=== What the task asks ===
All lines of the material below that include the string "agent" are to be copied.

=== Exercise inputs ===

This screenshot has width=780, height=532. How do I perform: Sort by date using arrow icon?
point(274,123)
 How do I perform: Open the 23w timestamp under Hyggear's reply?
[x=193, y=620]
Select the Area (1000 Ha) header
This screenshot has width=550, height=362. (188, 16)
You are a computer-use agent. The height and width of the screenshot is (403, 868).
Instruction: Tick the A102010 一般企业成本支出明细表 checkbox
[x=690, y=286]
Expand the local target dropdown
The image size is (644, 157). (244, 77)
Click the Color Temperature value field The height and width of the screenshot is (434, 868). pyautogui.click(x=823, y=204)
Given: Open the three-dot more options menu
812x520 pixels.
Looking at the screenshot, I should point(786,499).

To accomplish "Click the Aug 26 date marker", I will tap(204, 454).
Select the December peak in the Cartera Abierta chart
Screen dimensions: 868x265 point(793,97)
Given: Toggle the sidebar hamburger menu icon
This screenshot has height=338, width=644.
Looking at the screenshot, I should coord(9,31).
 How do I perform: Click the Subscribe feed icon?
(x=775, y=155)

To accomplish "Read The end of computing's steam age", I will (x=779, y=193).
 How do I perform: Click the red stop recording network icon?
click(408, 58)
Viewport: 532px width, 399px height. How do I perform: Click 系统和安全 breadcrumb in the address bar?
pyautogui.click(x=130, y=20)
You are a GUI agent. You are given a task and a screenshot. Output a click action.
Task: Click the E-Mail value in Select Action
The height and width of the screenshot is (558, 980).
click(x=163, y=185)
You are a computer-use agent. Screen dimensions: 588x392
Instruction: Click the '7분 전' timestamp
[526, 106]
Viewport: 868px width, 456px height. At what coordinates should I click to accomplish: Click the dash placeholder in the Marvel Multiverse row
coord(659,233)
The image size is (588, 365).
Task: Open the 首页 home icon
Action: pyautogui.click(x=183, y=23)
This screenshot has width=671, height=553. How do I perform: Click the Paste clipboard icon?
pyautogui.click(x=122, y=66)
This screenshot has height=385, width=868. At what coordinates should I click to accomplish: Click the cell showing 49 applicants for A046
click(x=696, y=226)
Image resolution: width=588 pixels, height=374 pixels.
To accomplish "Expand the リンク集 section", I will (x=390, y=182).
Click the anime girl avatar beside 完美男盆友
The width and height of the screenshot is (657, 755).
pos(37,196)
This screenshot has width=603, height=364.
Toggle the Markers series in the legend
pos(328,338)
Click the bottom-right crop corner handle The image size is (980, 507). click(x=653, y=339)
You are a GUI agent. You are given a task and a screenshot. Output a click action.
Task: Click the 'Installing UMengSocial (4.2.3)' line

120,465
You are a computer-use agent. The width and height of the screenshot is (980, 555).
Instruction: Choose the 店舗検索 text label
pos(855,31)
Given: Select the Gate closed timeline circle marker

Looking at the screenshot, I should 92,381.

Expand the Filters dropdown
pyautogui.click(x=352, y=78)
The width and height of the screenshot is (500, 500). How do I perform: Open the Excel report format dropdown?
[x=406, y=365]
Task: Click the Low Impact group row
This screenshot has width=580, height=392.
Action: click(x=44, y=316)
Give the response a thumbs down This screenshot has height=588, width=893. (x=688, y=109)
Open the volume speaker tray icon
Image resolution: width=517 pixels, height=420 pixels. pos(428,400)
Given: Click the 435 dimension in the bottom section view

=== Solution to this problem ===
You are a computer-use agent. The height and width of the screenshot is (403, 868).
You are a GUI agent. You are given a task and a screenshot. Output a click action.
You are a computer-use agent. Screen dimensions: 588x392
You are a GUI agent. You are given a task and a screenshot. Output a click action.
You are a computer-use agent. The width and height of the screenshot is (980, 555).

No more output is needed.